A student who was no longer alive.
He used the word plagiarism.
The word landed like something physical.
I walked back to the library barely aware of my own footsteps.
Claire was waiting, perched on a reading table, legs dangling.
She looked up and already knew.
That was the thing about her.
She always already knew.
She told me not to panic.
She said professors liked to throw accusations around.
Power move, she called it.
I told her I could lose my scholarship.
Her expression shifted.
Not much.
Just a small tightening around her eyes.
Then she offered to help.
She explained it carefully, the way someone explains something they have been thinking about for a while.
She could step inside me — just temporarily.
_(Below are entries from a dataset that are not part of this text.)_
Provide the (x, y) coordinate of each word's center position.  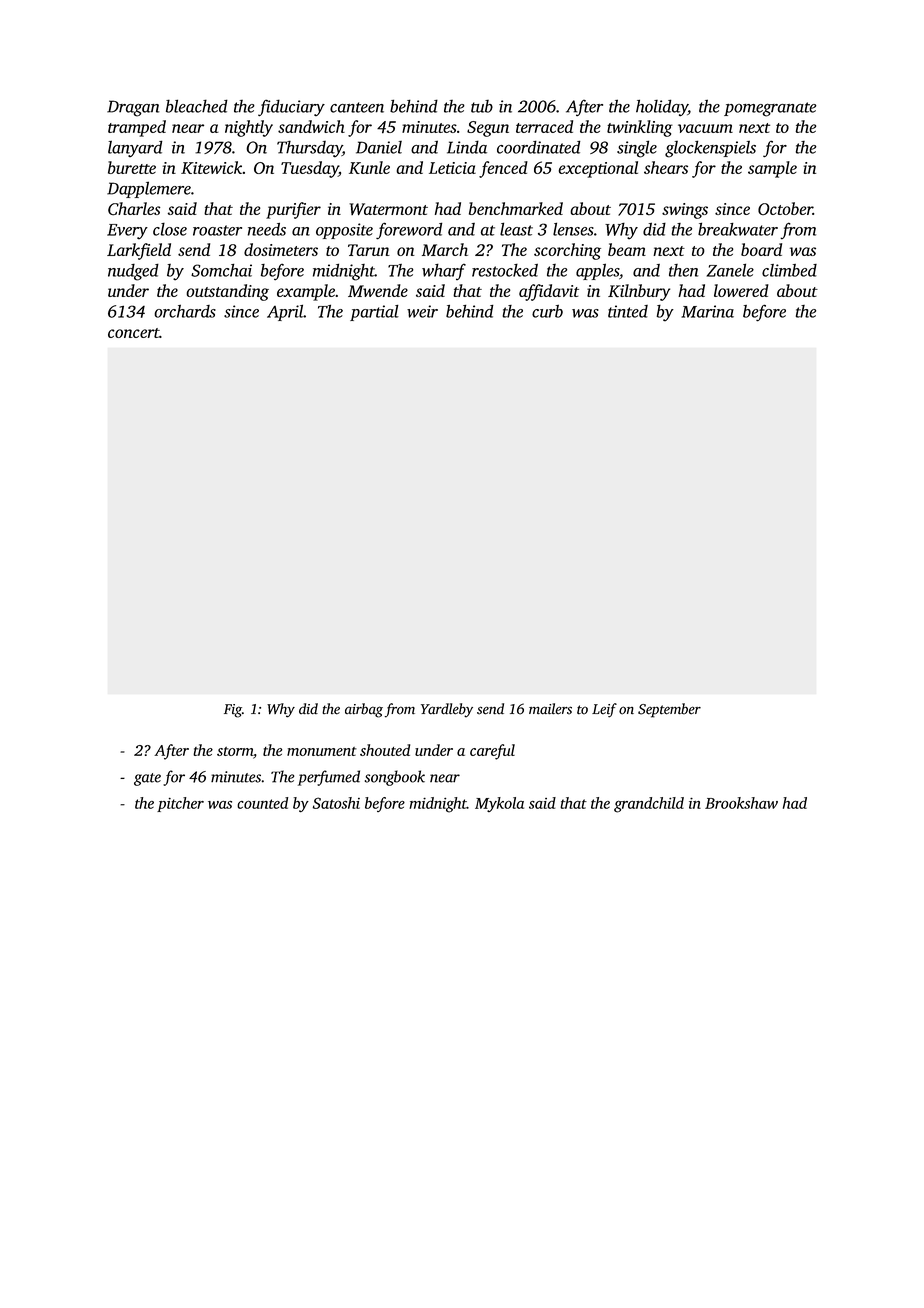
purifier (293, 210)
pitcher (180, 804)
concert (133, 333)
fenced (503, 169)
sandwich (311, 126)
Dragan (133, 108)
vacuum (705, 128)
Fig (233, 711)
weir (422, 311)
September (669, 710)
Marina (707, 311)
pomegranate (770, 109)
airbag (364, 710)
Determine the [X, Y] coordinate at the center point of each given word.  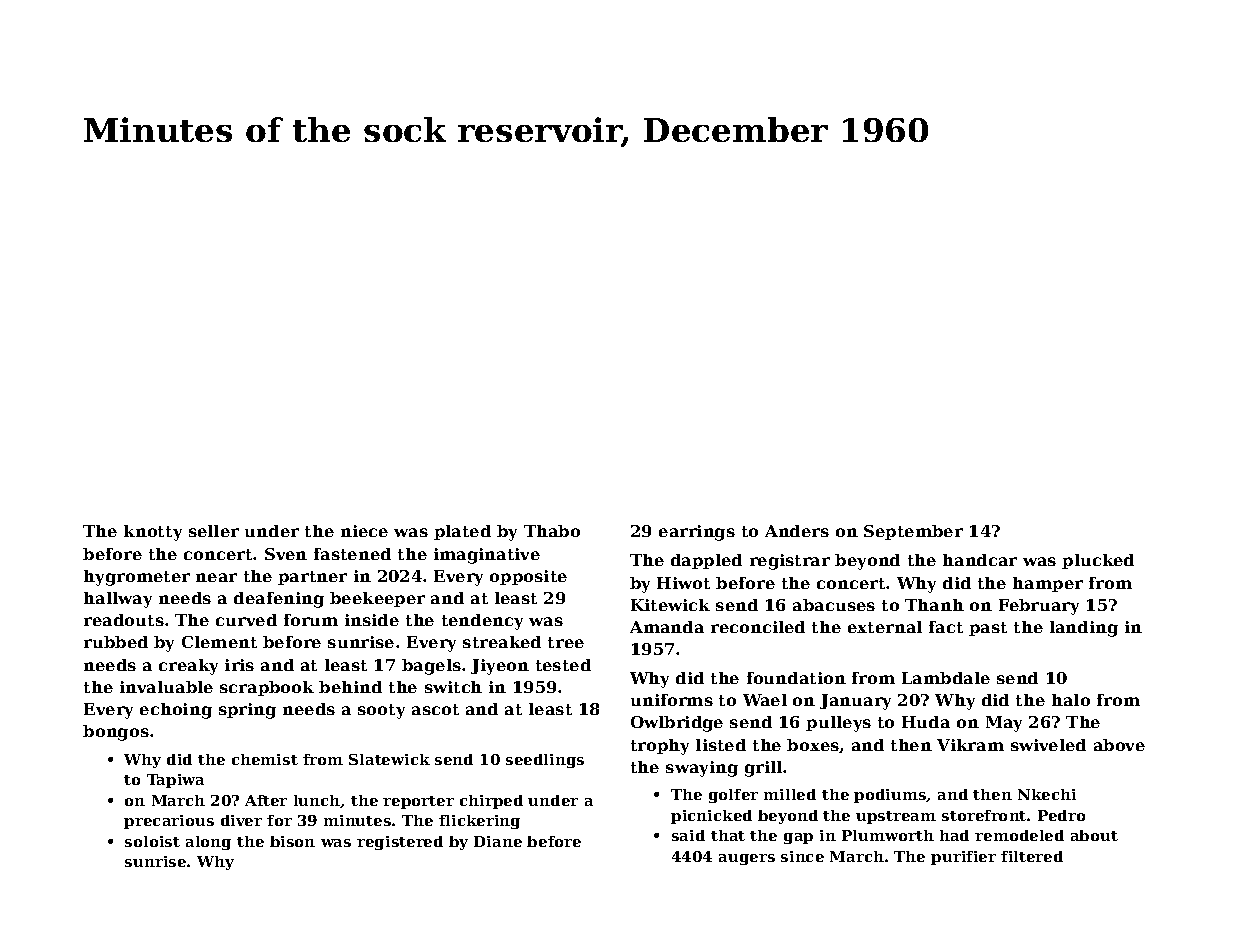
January [855, 702]
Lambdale [946, 678]
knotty [153, 533]
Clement [219, 642]
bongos [116, 733]
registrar [790, 562]
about [1094, 835]
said [688, 835]
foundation [796, 678]
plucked [1098, 561]
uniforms [672, 700]
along [208, 843]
Just for the meeting with Harmon.
She would be behind my eyes, telling me what to say.
I would still be me.
I said no three times before I said yes.
I don’t fully understand why I said yes.
Part of it was the scholarship.
Part of it was that I had grown so used to relying on her voice that the idea of walking into that office without it felt like stepping off a ledge.
She said, don’t you trust me?
And I did.
She stepped forward and everything went cold for just a second, and then she was there.
A second presence.
A second consciousness, warm and certain, settling behind my thoughts like someone sitting down in the chair next to mine.
I knocked on Professor Harmon’s door.
He gestured me in without looking up.
His office smelled of leather and old wood and something faintly cedar, and I noticed all of it with a sharpness I didn’t usually possess.
He began the conversation carefully.
I answered carefully back.
Then Claire took over.
Not roughly.
Not like a seizure.
Just — smoothly.
Like a gear shifting.
She looked at him and said his first name.
Daniel.
He went very still.
She leaned one hand on the edge of his desk and tilted her head and smiled, and something happened in that room that I watched from the inside like a passenger watching through rain-streaked glass.
He was angry.
Then he was flustered.
Then his voice went quiet in a way that was not about the plagiarism anymore.
She told him there was no proof.
She told him to say the name of the person whose work I’d supposedly copied.
He couldn’t.
His jaw worked.
His hand tightened around the pen he was holding until his knuckles went pale.
She leaned closer and asked about my hair.
The silk scarf Claire had told me to wear that morning, knotted in.
She asked if it reminded him of someone.
He told us to get out.
But his voice cracked on the last word.
I walked out into the autumn air and the cold hit me like a diagnosis.
Claire laughed somewhere behind my eyes.
Soft and pleased.
Bells distorted by distance.
I stood on the step outside his office door and understood, with a clarity that made my stomach drop, what had just happened.
She had not guided me.
She had not whispered in my ear.
She had been me.
Every word, every movement, every calculated tilt of my head.
All of it hers.
I had felt every second of it — the thrill, the power, the way he looked at me like I was the only thing in the room.
But none of it had been mine.
And Claire, still settled somewhere behind my eyes, showed no sign of leaving.